As part of the settlement, we agreed to, among other things, impose interim caps on surface mining coal production beginning in 2014 leading to a permanent annual cap beginning in 2018; retire our Paint Creek surface mine dragline in 2013 and our Hobet surface mine dragline in 2015; and refrain from certain new large-scale surface mining operations. We performed a full assessment of our coal reserves to determine if the restrictions on certain types of mining would prevent us from mining any of our coal reserves. This assessment indicated that the existing coal reserves are likely accessible through mining techniques that are not impacted by the settlement and as such, no impairment charge was recorded.
Continued Uncertainties Related to Selenium Water Treatment Obligations
Prior to our pilot project performed in 2010, FBR technology required under the September 1, 2010 U.S. District Court Ruling had not been used to remove selenium or any other minerals discharged at coal mining operations, but had been successful in other industrial applications. The FBR water treatment facility will be the first facility constructed for selenium removal on a commercial scale. Neither the FBR technology nor ABMet technology to be utilized at the Hobet Surface Mine No. 22 outfall has been proven effective on a full-scale commercial basis at coal mining operations, and there can be no assurance that either of these technologies will be successful under all variable conditions experienced at our mining operations.
On September 1, 2012, we provisionally selected the IFSeR technology for all of our Category 1 outfalls. To date, IFSeR technology has not been proven to achieve effluent selenium limitations for the water flows at outfalls other than Category 1. There is significant uncertainty as to which technology, if any, could be utilized to achieve compliance at the other four categories, particularly those with higher average water flows. However, IFSeR technology is currently the treatment technology that is best adapted for installation and operation under the various site-specific conditions at our outfalls.
If IFSeR systems are not ultimately successful in treating the effluent selenium exceedances at the outfalls covered by the Hobet WVDEP Action and the February 2011 Litigation, we may be required to install alternative treatment solutions. Alternative technology solutions that we may ultimately select are still in the early phases of development and their related costs cannot be reasonably estimated at this time. The cost of other water treatment solutions could be materially different than the costs reflected in our liability. Furthermore, costs associated with potential modifications to IFSeR or the scale of our current IFSeR systems could also cause the costs to be materially different than the costs reflected in our liability. We cannot provide an estimate of the possible additional range of costs associated with alternate treatment solutions at this time. Potential installations of selenium treatment alternatives are further complicated by the variable geological, topographical and water flow considerations of each individual outfall.

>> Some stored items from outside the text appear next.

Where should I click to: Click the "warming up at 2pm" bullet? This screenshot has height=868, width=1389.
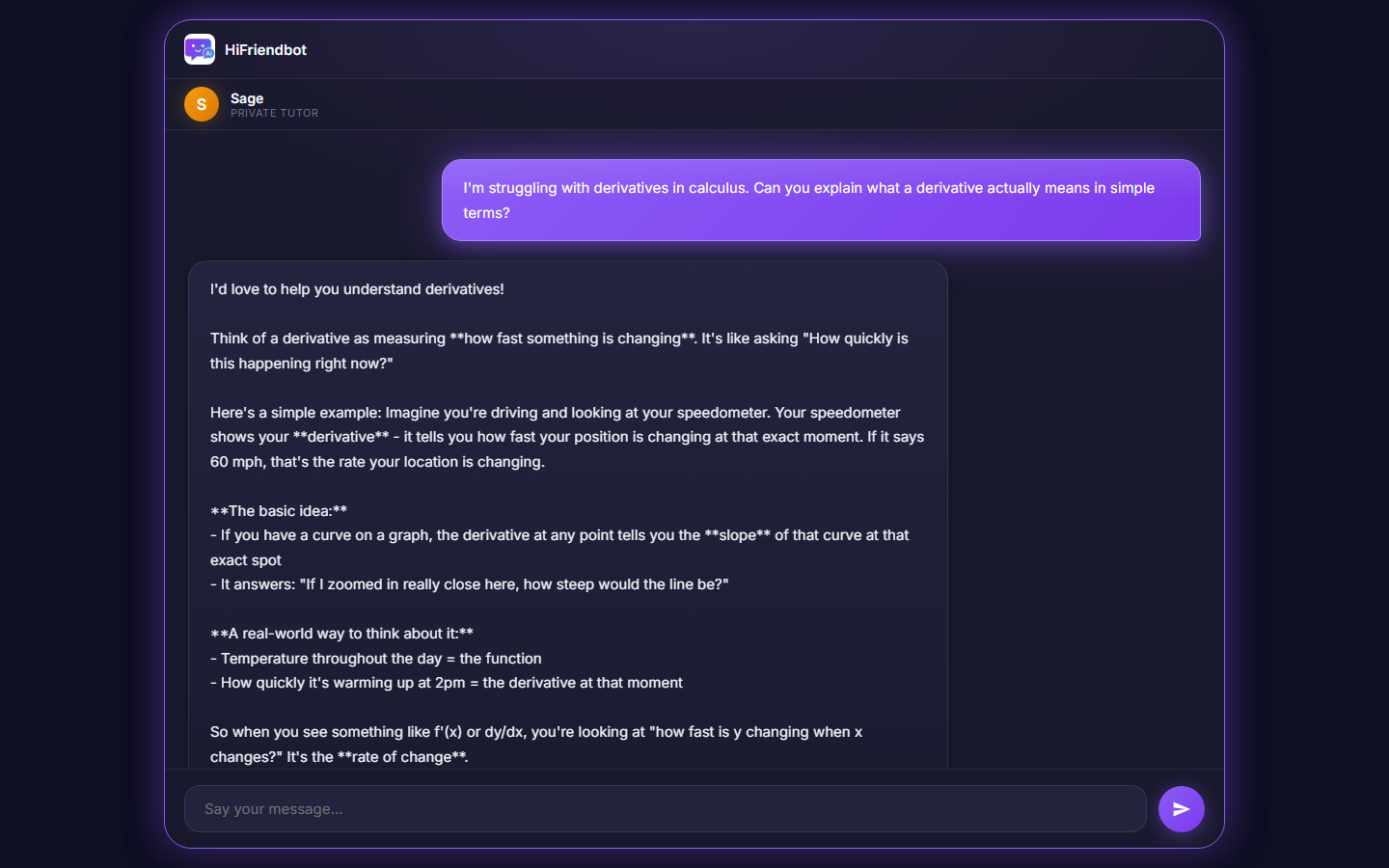click(447, 683)
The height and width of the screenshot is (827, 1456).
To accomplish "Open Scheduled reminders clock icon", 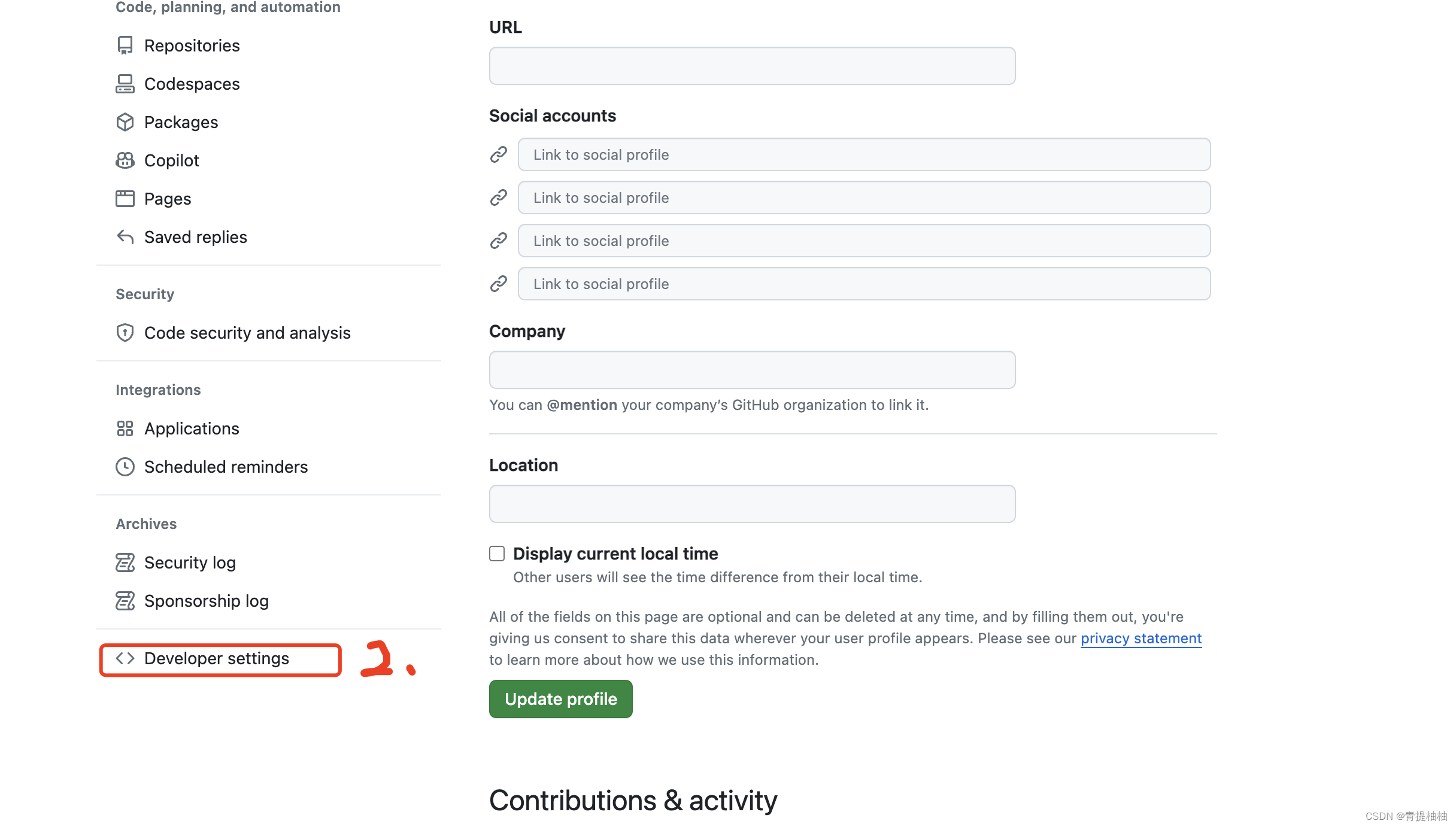I will 125,467.
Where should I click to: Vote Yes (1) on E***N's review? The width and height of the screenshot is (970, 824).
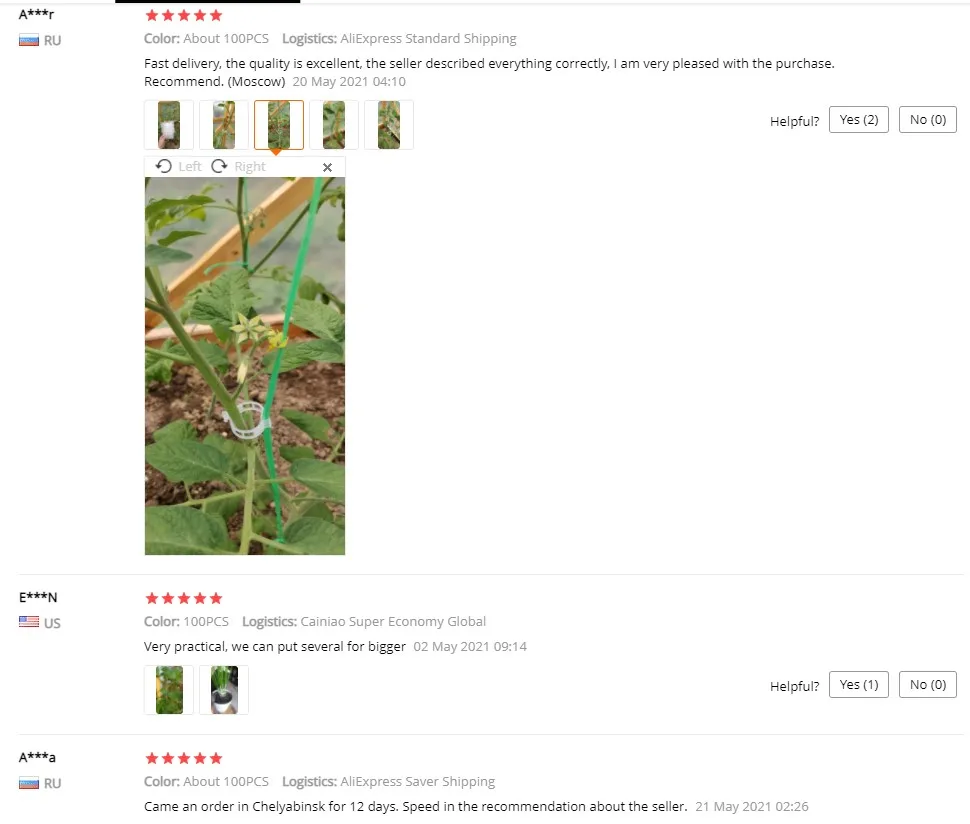(x=859, y=684)
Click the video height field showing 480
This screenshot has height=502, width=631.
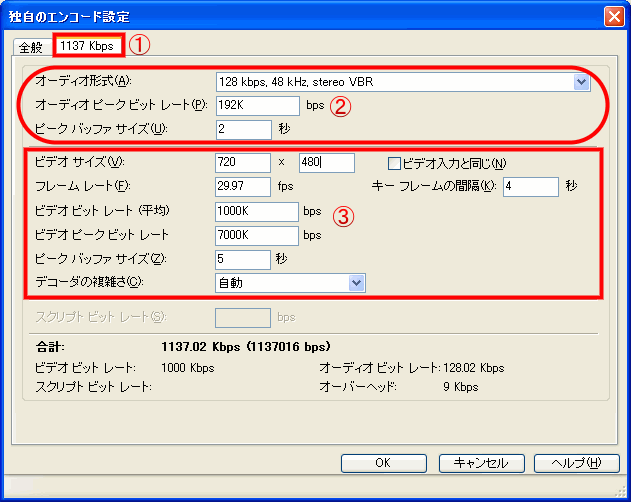point(326,163)
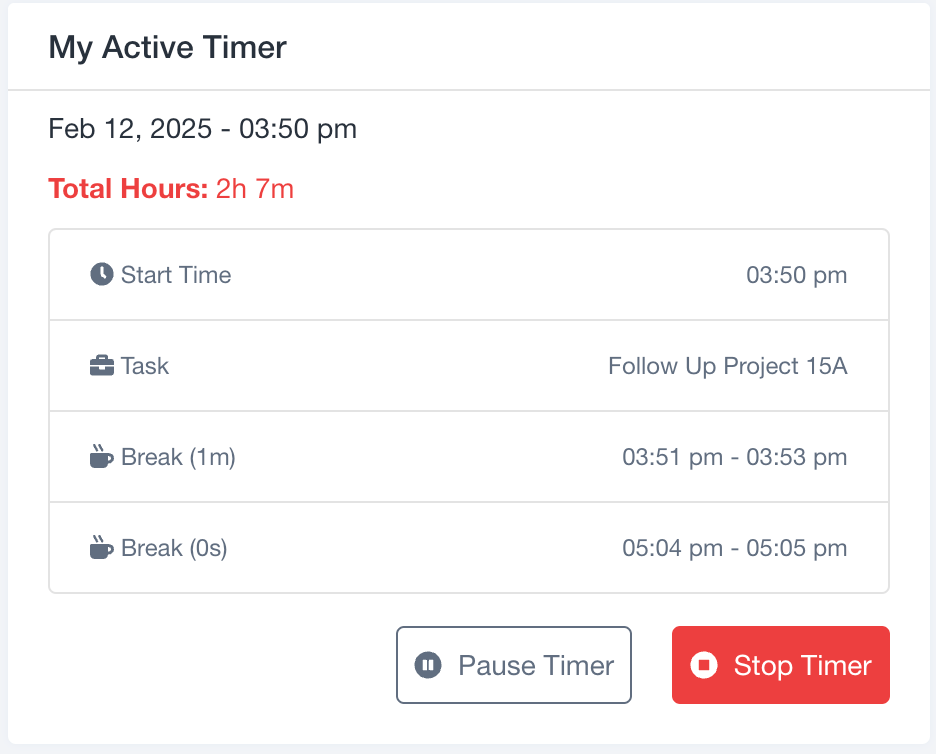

While we are actively continuing to explore treatment options, there can be no assurance as to if or when a definitive solution will be identified and implemented for outfalls covered by the Hobet WVDEP Action and the February 2011 Litigation. As a result, actual costs may differ from our current estimates. We will make additional adjustments to our liability when it becomes probable that we will utilize a different technology or modify the current technology, whether due to developments in our ongoing research, technology changes, modifications pursuant to the comprehensive consent decree or other legal obligations to do so. Additionally, there are no assurances we will meet the timetable stipulated in the various court orders, consent decrees and permits to which we are subject.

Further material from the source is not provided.